Un quarto di secolo e numeri in crescita
Il Giro del Varesotto taglia il traguardo delle 25 edizioni con segnali incoraggianti sul fronte delle presenze e della partecipazione femminile. La manifestazione, articolata in prove serali su strada, è confermata nella formula che alterna una gara a settimana, scelta che secondo gli organizzatori ha favorito l’affluenza e il gradimento tra i partecipanti.
La stagione 2026 ha registrato, complessivamente, un incremento delle presenze del 20% rispetto all’anno precedente, con un livello di partecipazione che si è attestato «praticamente sempre sul migliaio» di iscritti per tappa. Un segnale che conferma come il circuito sia ormai un appuntamento consolidato non solo per gli atleti della provincia ma anche per podisti provenienti da Milano, Como e Novara.
Organizzazione e prospettive per il futuro
L’organizzazione sta già pensando alla 26ª edizione: le opzioni al vaglio mantengono la stessa impostazione settimanale del calendario, ritenuta dall’organizzazione la soluzione migliore per favorire la partecipazione e l’integrazione con il calendario stagionale.
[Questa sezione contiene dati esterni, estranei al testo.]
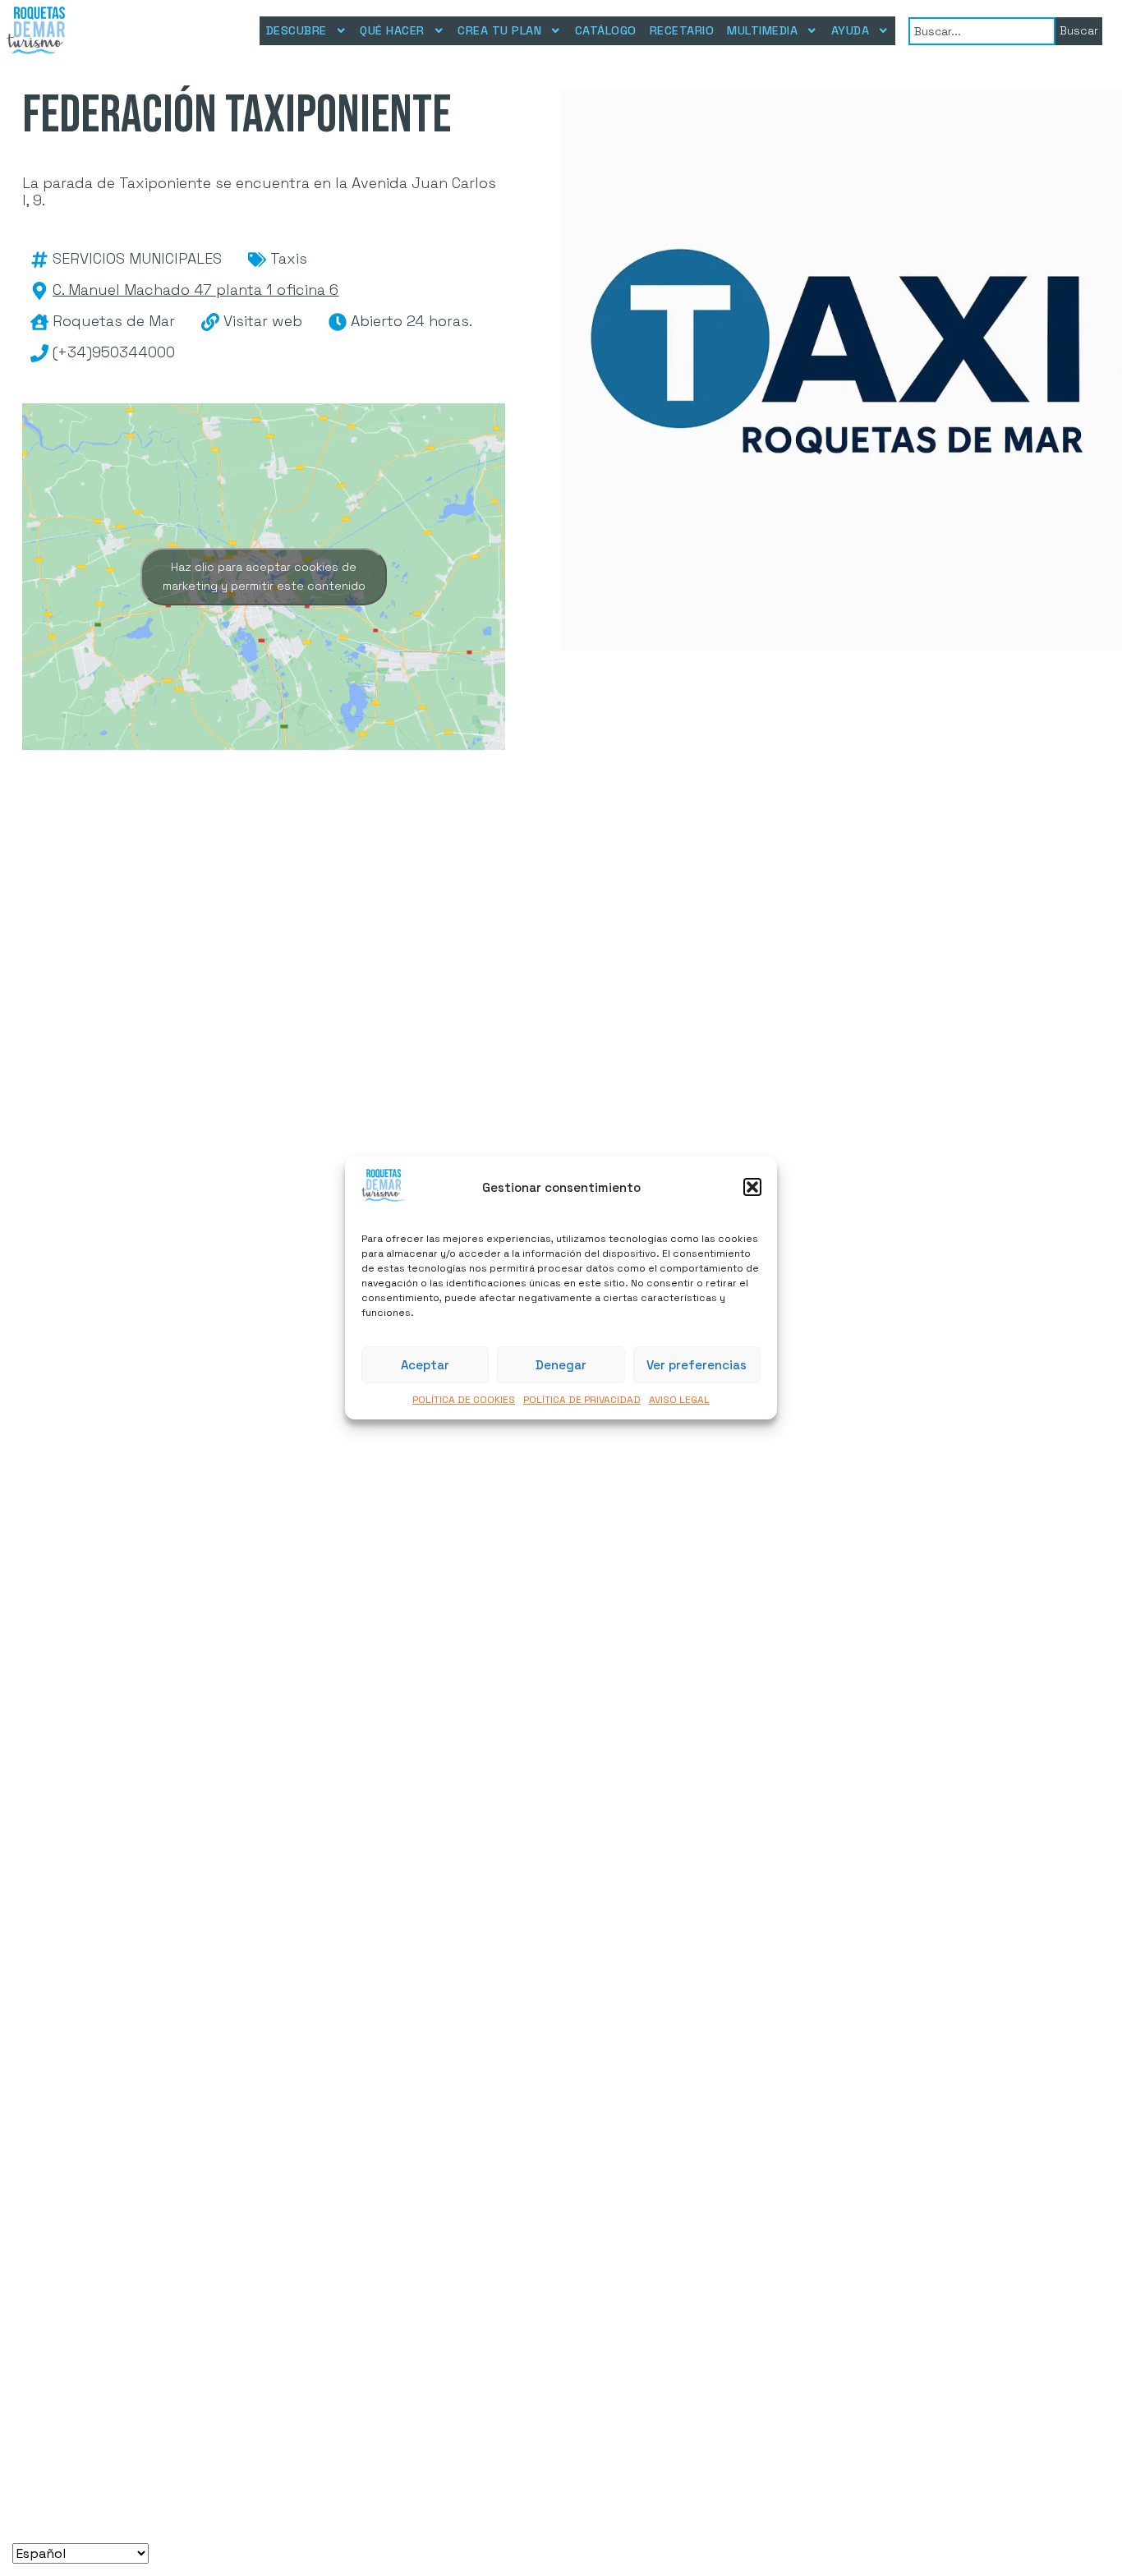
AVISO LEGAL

Tra le idee valutate in prospettiva c’è anche la possibilità di una cronometro individuale, ma l’ipotesi si scontra con l’impatto logistico legato al blocco delle strade, rendendone la realizzazione complessa.
«Stiamo ragionando sulle tappe per la 26esima edizione – spiega l’organizzatore Antonio Puricelli – però pensiamo di confermare la formula di quest’anno con una prova a settimana. Il calendario è stato apprezzato, così come la certificazione FIDAL sui 5 km di ogni tappa, tanto che globalmente abbiamo avuto il 20% di presenze in più rispetto al 2025 e una grande partecipazione femminile.»
Protagonisti e dati tecnici
La competizione ha visto la conferma di atleti che dominano il circuito: in particolare, per la prossima annata sarà da seguire la rincorsa di Andrea Soffientini verso la decima vittoria consecutiva. Sul fronte femminile, Francesca Manfredi ha consolidato il proprio ruolo di riferimento, migliorando i tempi rispetto alle edizioni precedenti: i dati comunicati dall’organizzazione indicano una riduzione complessiva di 24 minuti rispetto a due anni fa, con un miglioramento della media di circa 10 secondi al chilometro.
| Voce | Dato |
|---|---|
| Edizioni | 25 |
| Aumento presenze 2026 vs 2025 | +20% |
| Presenze medie per tappa | Praticamente ~1000 |
Impatto locale e partecipazione
Il Giro del Varesotto rappresenta ormai un progetto diffuso, che coinvolge diversi centri della provincia e genera movimento nelle comunità ospitanti: dalle attività commerciali serali agli spazi pubblici interessati dalle partenze e dagli arrivi. L’attrattiva del circuito, oltre all’aspetto agonistico, sta anche nella formula serale che agevola la partecipazione degli amatori e di chi lavora durante il giorno.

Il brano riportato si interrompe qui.